Requirement 3: That the income is being derived from a non-commercial activity
ATO ID 2002/45 states that the question of whether an operation or activity is commercial in nature will depend on the facts of each particular case. However, it provides that commercial activity is generally concerned with the trading of goods and services or the carrying on of a business. In contrast, income from interest bearing investments or investments in equities is generally not considered to be income derived from commercial activities.
As a guide, ATO ID 2002/45 states that a portfolio holding in a company (that is, a holding of 10 per cent or less of the equity in a company) will generally be accepted as non-commercial activity and any dividends received from such a holding would be exempt from tax (provided the other requirements of sovereign immunity are also satisfied). The SPV non-resident company is not involved in a shareholding of the Australian company. Income is derived solely by the SPV non-resident company in Australia from its passive debt investment, which includes the loan notes and the warrants in the Australian company.
ATO ID 2002/45 states that 'a commercial activity is generally an activity concerned with the trading of goods and services, such as buying, selling, barter and transportation, and includes the carrying on of a business.' The SPV non-resident company does not engage in any activities of this nature in Australia in relation to its investment in the Australian company.
However, all of the particular facts and circumstances need to be considered when determining whether an investment is a non-commercial activity. This includes determining whether the SPV non-resident company has a sufficient level of influence over the Australian company, such that it can be said that it is involved in carrying on the commercial activity of the Australian company. Therefore, consideration needs to be given to the relationship between the SPV non-resident company and the Australian company.
The loan agreement provides that the Australian company must supply the SPV non-resident company information in relation to its financial status and expansion project. Although the SPV non-resident company will have the right to receive and review such information, it does not have the ability to amend or alter the information. Therefore, this will be a passive oversight role, and will not cause the investment to be considered non-passive and commercial.
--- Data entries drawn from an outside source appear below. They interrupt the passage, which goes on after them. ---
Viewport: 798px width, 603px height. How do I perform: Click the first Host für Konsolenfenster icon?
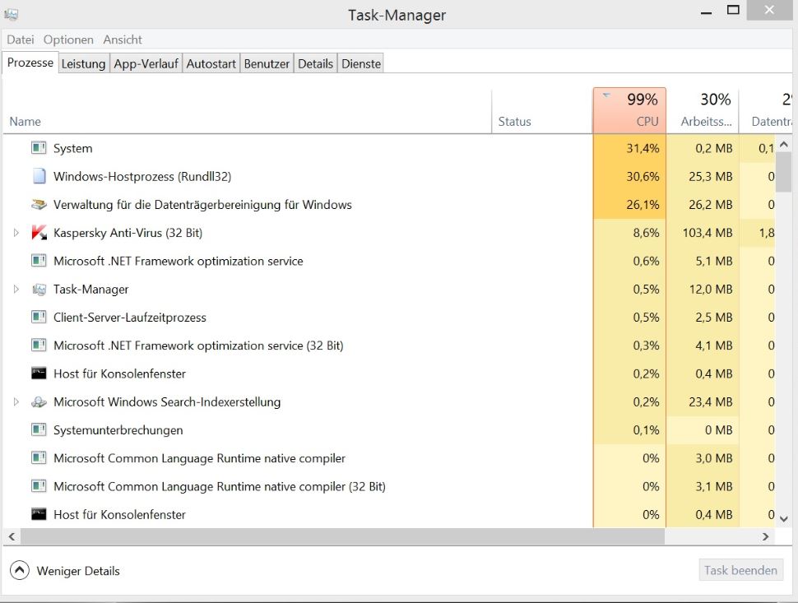tap(39, 373)
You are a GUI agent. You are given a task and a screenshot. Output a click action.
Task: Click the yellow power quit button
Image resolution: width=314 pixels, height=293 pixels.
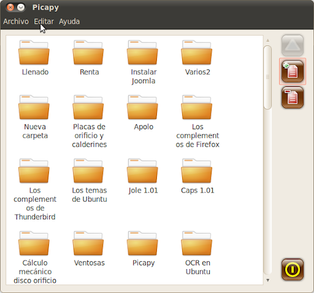coord(293,270)
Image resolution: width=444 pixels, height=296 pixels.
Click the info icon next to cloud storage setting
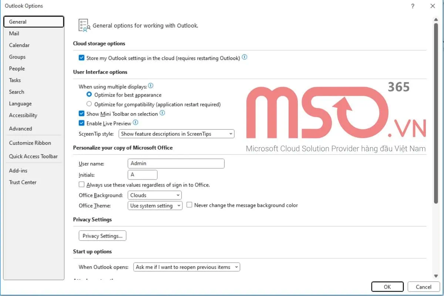(244, 57)
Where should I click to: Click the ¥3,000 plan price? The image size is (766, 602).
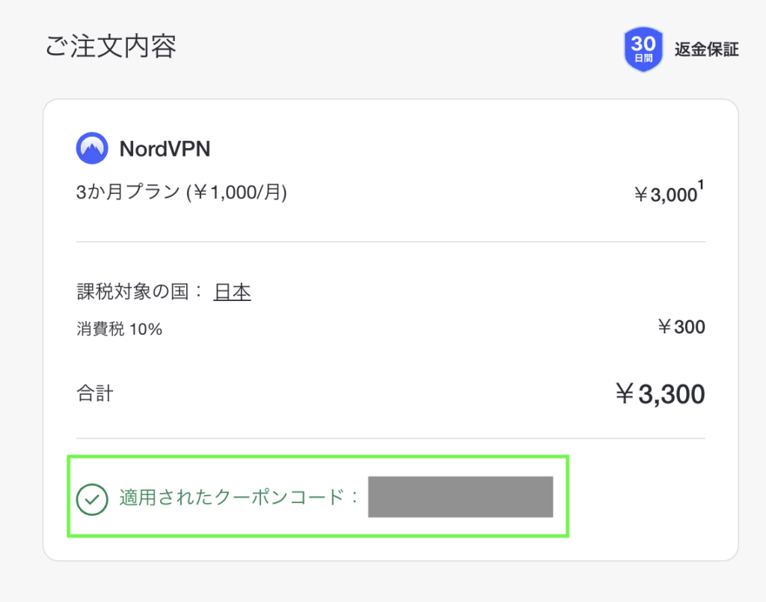[665, 195]
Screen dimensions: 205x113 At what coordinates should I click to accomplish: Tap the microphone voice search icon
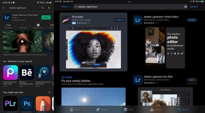49,8
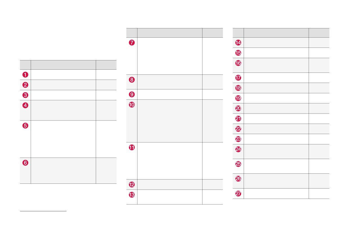Select the number 9 marker

(x=132, y=94)
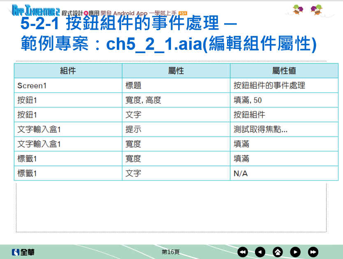Click the App Inventor 2 logo
This screenshot has width=343, height=259.
36,9
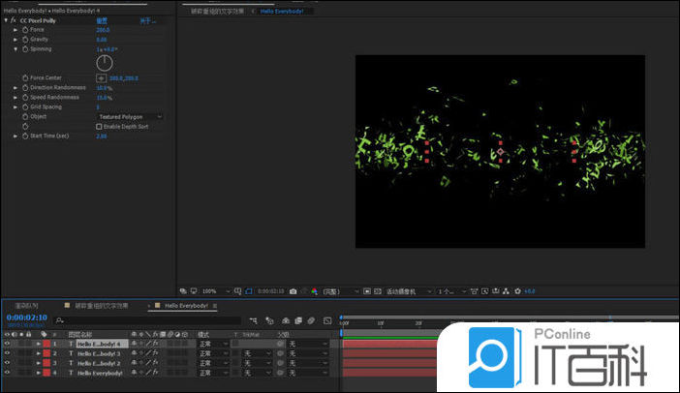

The loan agreement provides that the SPV non-resident company must give prior consent or approval to the Australian company over certain actions, including entering into new material contracts, corporate restructures or transactions to dispose of any assets. It is accepted that these undertakings are in place to protect and preserve the secured property, and ensure the ability of the Australian company to repay the debt is not adversely impacted. None of these undertakings relate to the day-to-day business activities that are conducted by the Australian company.
The loan agreement provides that the SPV non-resident company is entitled to appoint a delegate to attend board meetings of the Australian company as an observer, and will not have any voting rights at the board meetings. As such, as there is no right to vote or influence board meetings, the involvement is passive.
Further, the holding of rights by the SPV non-resident company as a warrant holder does not adversely impact on its debt investment such that it is considered to be non-passive and commercial.
For the aforementioned reasons, the SPV non-resident company's debt investment and warrant deed is a non-commercial and passive investment. As such, Requirement 3 of ATO ID 2002/45 is satisfied.